John von Neumann et Stanislas Ulam sont les premiers à avoir compris le potentiel des ordinateurs en mathématique et en physique :

Stanislas Ulam

« Presque immédiatement après la guerre, John von Neumann et moi-même avons commencé à discuter la possibilité d’utiliser les ordinateurs de façon heuristique, pour essayer d’obtenir quelques lumières sur des questions de mathématiques pures. En produisant des exemples et en observant les propriétés de certains objets mathématiques, on peut espérer obtenir des éléments de réponse quant au comportement des lois générales. Lors des années qui ont suivi j’ai suggéré, et dans certains cas résolu, une variété de problèmes de mathématiques pures en expérimentant ou même tout simplement en observant » (sous entendu “au moyen de l’ordinateur”)
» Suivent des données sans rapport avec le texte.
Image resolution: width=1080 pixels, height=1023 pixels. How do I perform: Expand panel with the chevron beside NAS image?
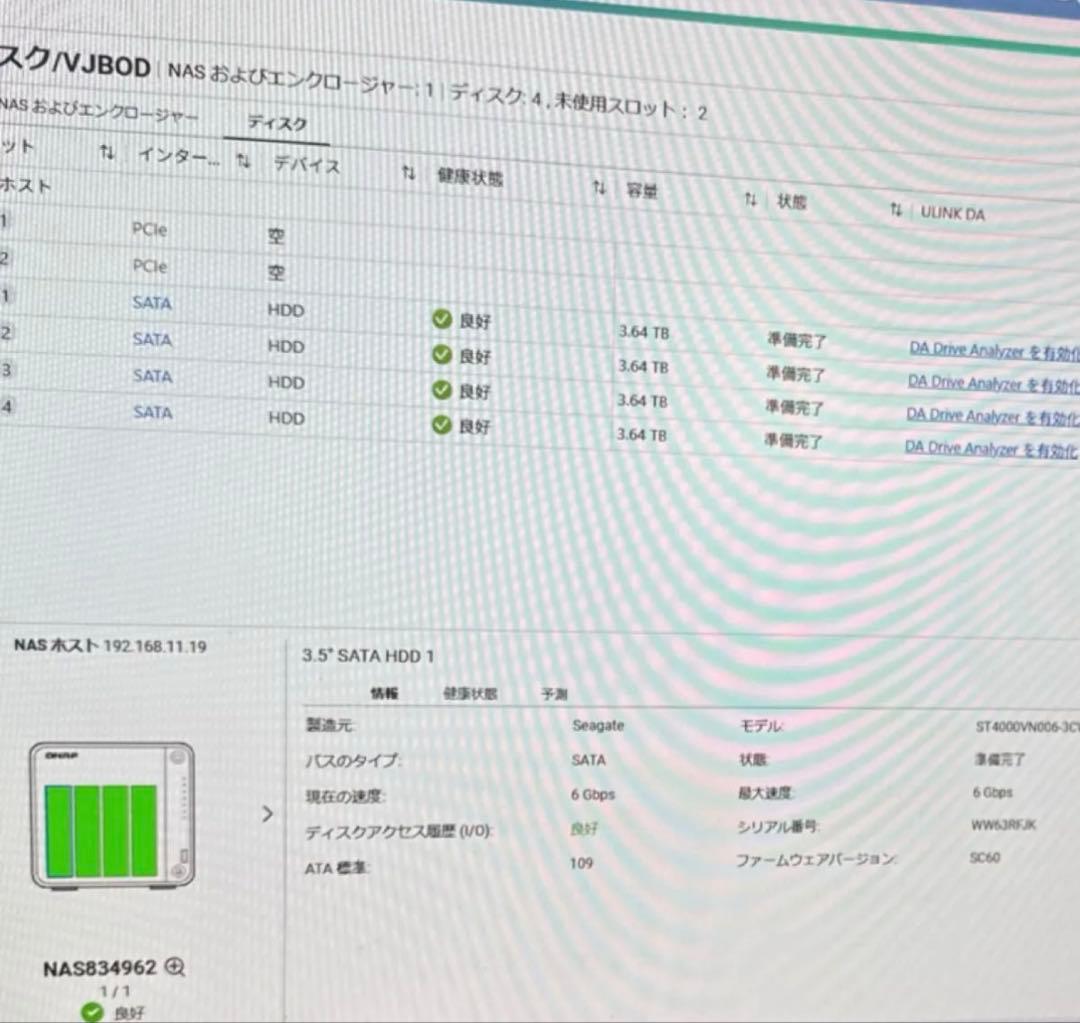pyautogui.click(x=267, y=814)
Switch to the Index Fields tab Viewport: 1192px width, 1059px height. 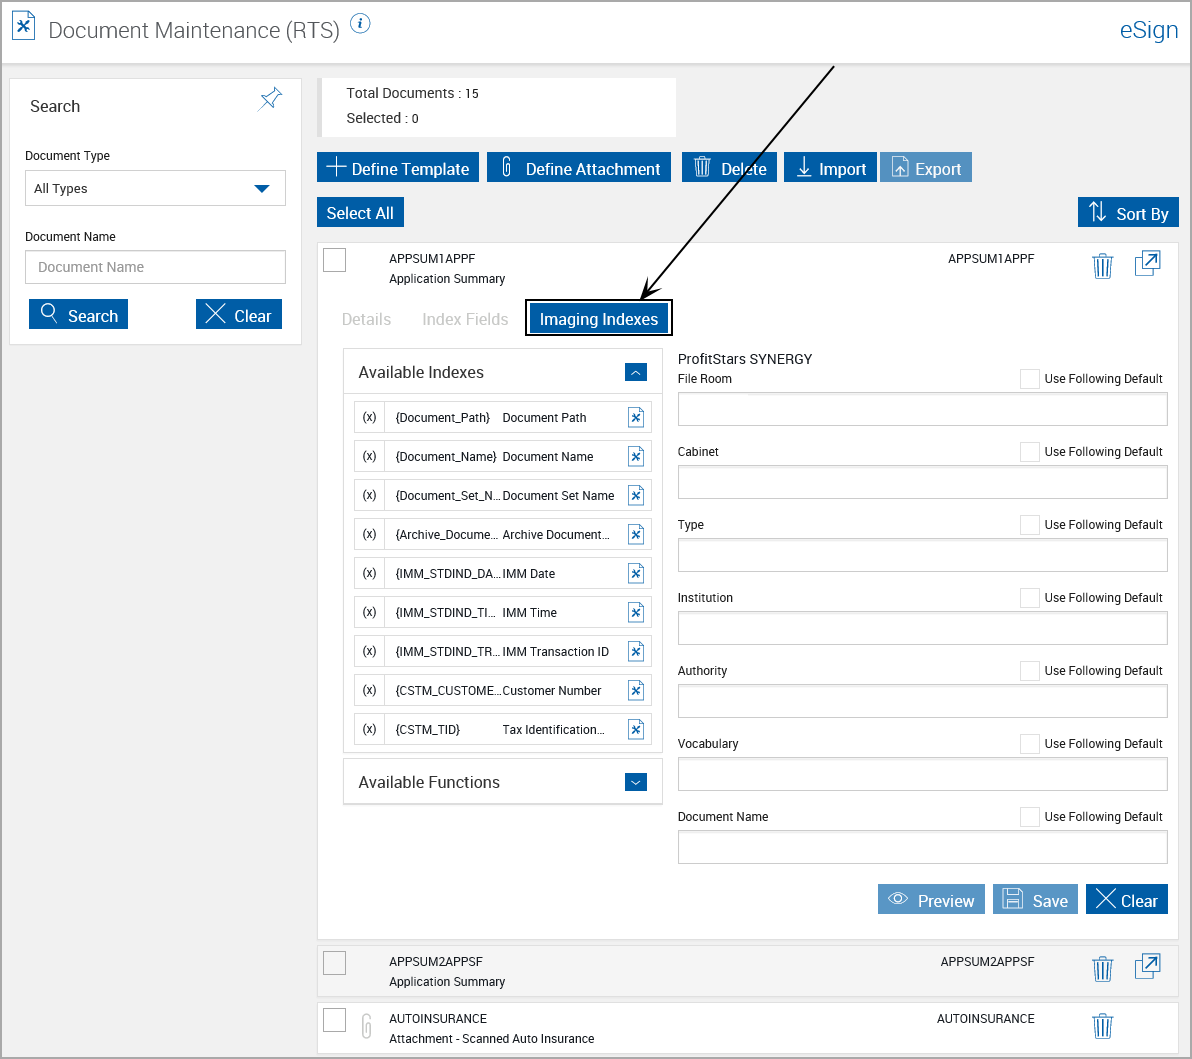pyautogui.click(x=465, y=319)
(Extrait de son autobiographie : Adventures of a Mathematician, 2d ed., Berkeley, 1991)

Il propose donc d’utiliser les ordinateurs non pas comme un simple « moulin » à calculs mais comme un outil d’expérimentation permettant de « voir » les solutions des équations que l’on étudie. La vision d’Ulam a été motivée par la physique, plus précisément l’étude numérique de modèles simplifiés de diffusion des neutrons (liés à la bombe atomique). Notons que les premiers calculs pour une réaction en chaîne sont réalisés par Nicholas Metropolis en 1947, sur l’ENIAC et qu’il s’agit des prémisses de la méthode de Monte-Carlo. (La méthode de Monte-Carlo naît officiellement dans un article de Metropolis et Ulam en 1949.) Nous verrons un autre exemple issu de la physique plus bas (mécanique statistique).

John von Neumann (1952)

Dans un texte écrit en 1947 et intitulé « The Mathematician », von Neumann se demande si les mathématiques sont une science empirique. Il tente de répondre à cette question par une confrontation avec les démarches de la physique théorique. Pour lui, il y a une base empirique aux mathématiques, occultée par les développements ultérieurs, mais « quand des tendances à devenir baroque se font jour, le signal de danger doit être émis » et le seule remède semble être, selon lui, la ré-injection d’idées plus ou moins directement empiriques. Cette réflexion, qui fait le bilan de ses travaux depuis 1922, explique en partie le développement du calcul numérique et des mathématiques expérimentales. Dans cet esprit, Ulam cherche à développer une pratique des expériences numériques, d’abord dans le domaine de la combinatoire et de la théorie des nombres, puis dans domaine du « non linéaire » où il explore avec ses collaborateurs les comportements de diverses transformations non linéaires. Un des modèles est celui de l’évolution d’une grande population dans laquelle se produisent des accouplements aléatoires et des mutations. Il ne s’agit pas d’équations différentielles mais d’itérations d’une transformation non linéaire. Ces analyses sont destinées à ouvrir des perspectives, à poser des problèmes plutôt qu’à en résoudre. Notons que l’ordinateur est branché à un système permettant la visualisation des itérations. Il s’agit ni plus ni moins d’une nouvelle façon d’étudier les itérations non linéaires qui nous paraît aujourd’hui évidente…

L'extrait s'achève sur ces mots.